Anita's Devotions

 

El Tiempo de Dios es Clave

Cuando entro en una comunidad secular pensando que represento la luz de Dios, a menudo me sorprende la rapidez con que las conversaciones seculares pueden abrumar mi luz. Cuando a nadie le importa abordar las cosas espirituales y los valores de quienes me rodean se ponen a sí mismos como el creador de su propio universo, encuentro que mi alma se marchita dentro de mí. Mi experiencia se parece a la de Superman cuando se debilita alrededor de la kriptonita.

 

Lo que he aprendido a lo largo de los años es a recuperarme al alejarme para pasar tiempo a solas con Dios. Él me recarga y me recuerda de Sus prioridades. También aprendí que tengo más impacto al concentrar mi tiempo en construir donde el Espíritu Santo ya ha suavizado el ambiente.  Trabajar en el tiempo de Dios es la clave. Para algunas personas, nuestro mensaje es demasiado temprano para dónde se encuentran en su jornada. Quizás todo lo que debíamos hacer era plantar una semilla.
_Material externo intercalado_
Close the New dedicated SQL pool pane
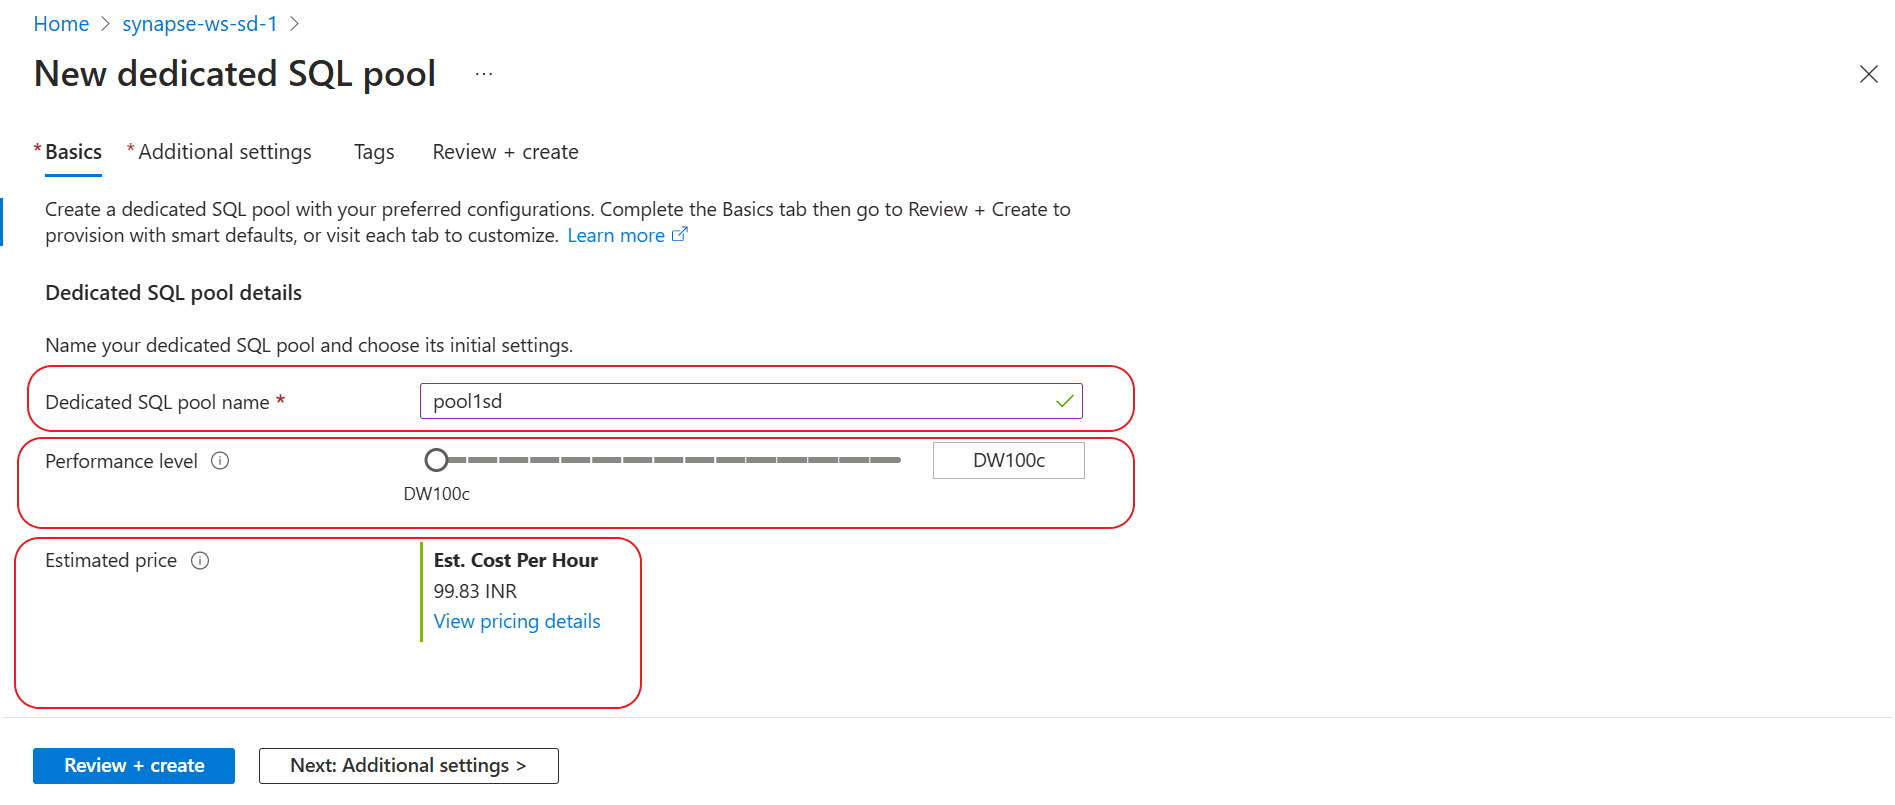Screen dimensions: 1895x805 [1868, 75]
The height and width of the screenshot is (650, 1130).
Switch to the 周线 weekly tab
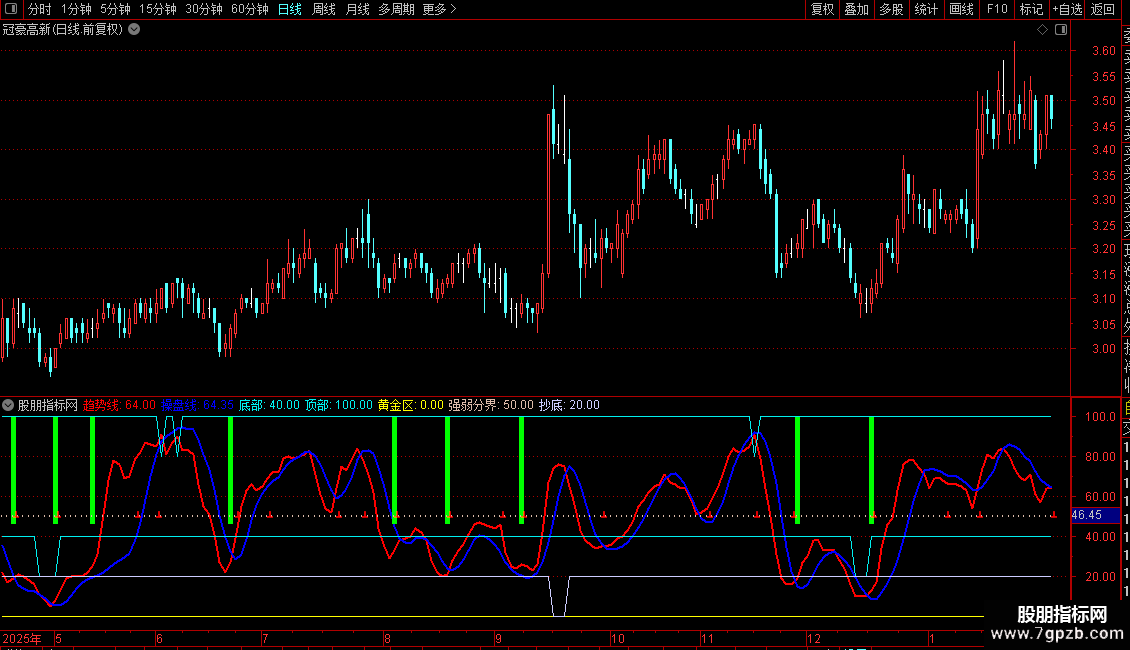[324, 9]
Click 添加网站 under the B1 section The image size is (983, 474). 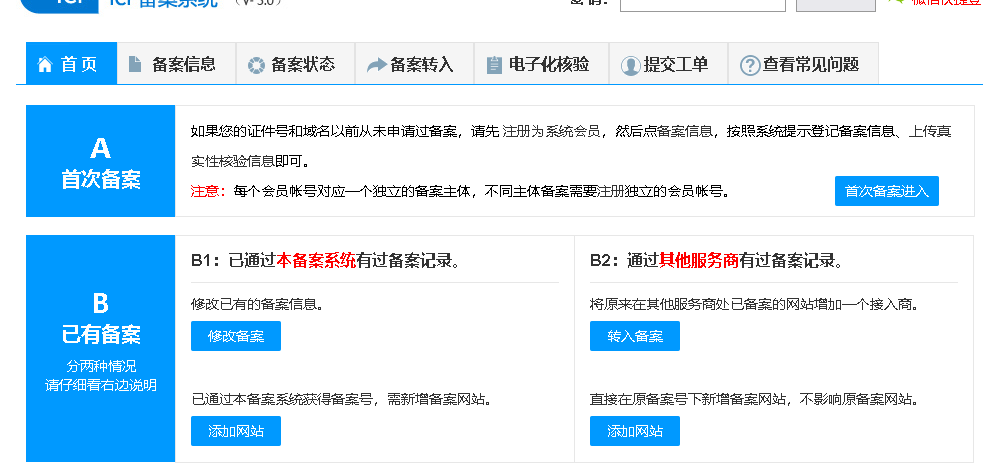pyautogui.click(x=236, y=431)
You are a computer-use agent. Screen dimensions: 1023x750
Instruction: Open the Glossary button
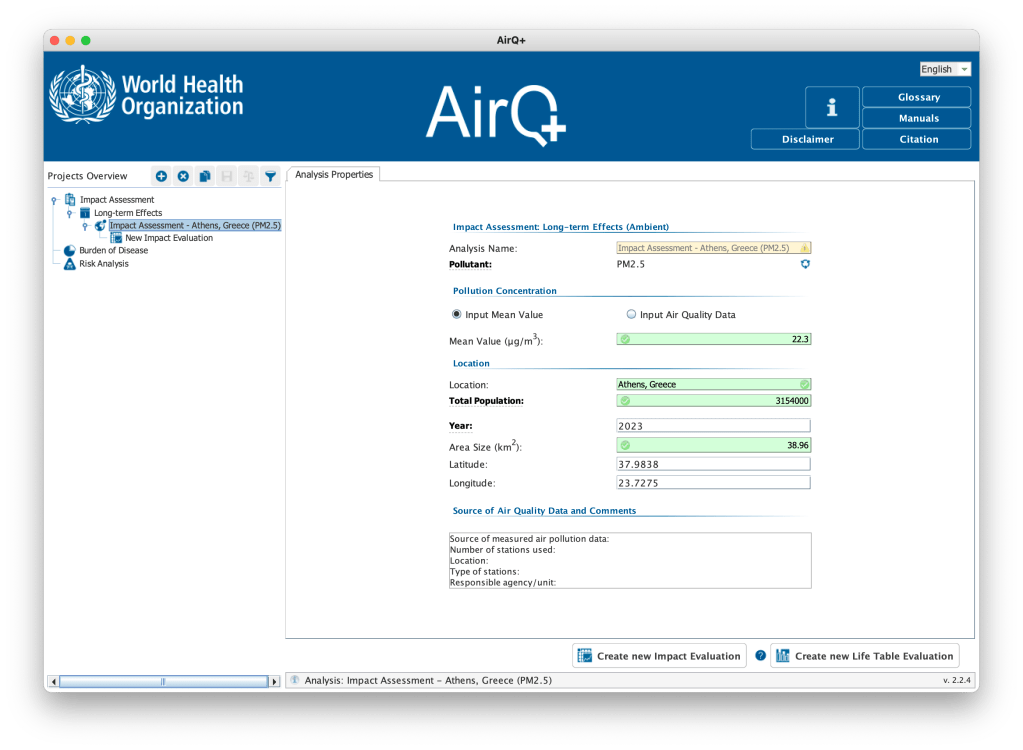point(916,97)
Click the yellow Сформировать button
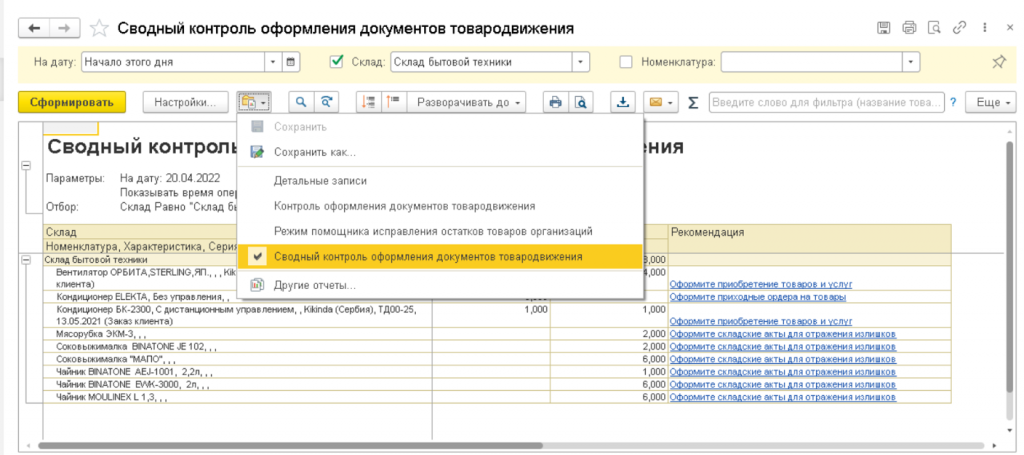This screenshot has width=1024, height=455. 72,102
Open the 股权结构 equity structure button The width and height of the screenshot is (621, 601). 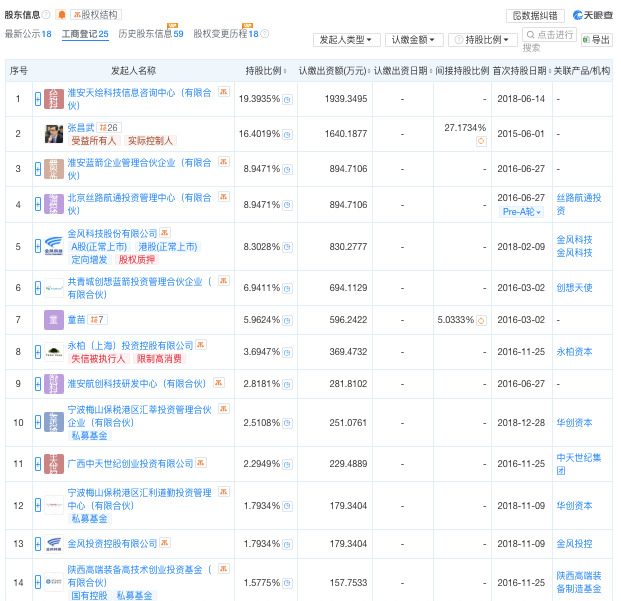click(96, 15)
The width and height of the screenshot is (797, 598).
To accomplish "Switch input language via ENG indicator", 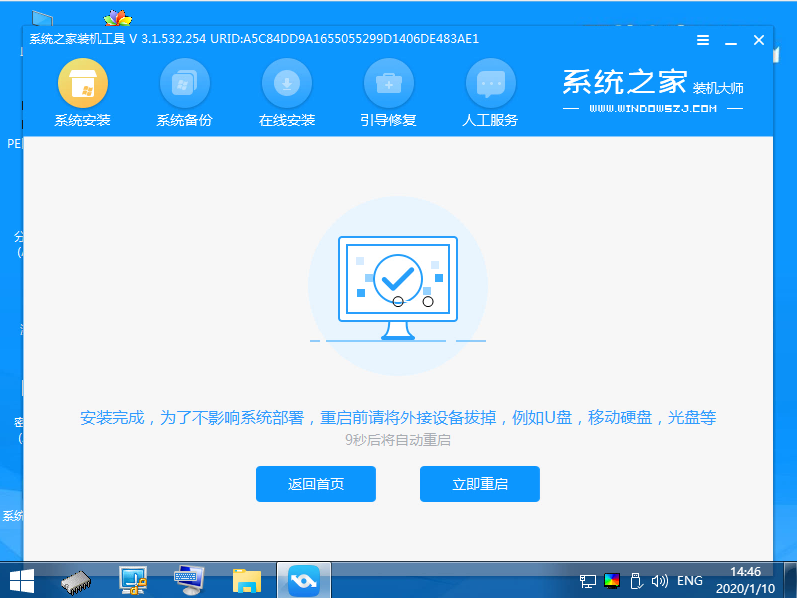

Jesús les instruyó a sus discípulos a sacudirse el polvo de sus zapatos y a marcharse cuando se encontraban con personas que no estaban listas para escuchar el mensaje de Dios. Ahora sé por qué. Nos desanima tratar de seguir convenciendo a alguien cuyo corazón es duro con Dios. Solo Dios puede suavizar un corazón endurecido. Mientras tanto, tendremos más impacto centrándonos en aquellos que el Espíritu Santo ya ha suavizado. Llegamos a ser parte de terminar lo que Dios ha comenzado en lugar de forzar una luz en aquellos que todavía están disfrutando de sus propias agendas. Elijo fluir con el Espíritu Santo. Su trabajo y su tiempo es donde prospero.

 

Cuando oro por tí, escucho una canción de victoria. Creo en tí porque creo en el poder de la Palabra de Dios en tí, cuando pones Su palabra en acción.